## GIVEN EXERCISE:
Go through the records below and copy out each line that contains the string "screenshot".

## SOURCE MATERIAL:
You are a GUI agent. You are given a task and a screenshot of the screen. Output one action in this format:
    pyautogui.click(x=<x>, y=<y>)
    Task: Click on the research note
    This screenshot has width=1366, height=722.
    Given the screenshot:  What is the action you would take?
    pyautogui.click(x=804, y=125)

## TASK OUTPUT:
You are a GUI agent. You are given a task and a screenshot of the screen. Output one action in this format:
    This screenshot has width=1366, height=722.
    Given the screenshot:  What is the action you would take?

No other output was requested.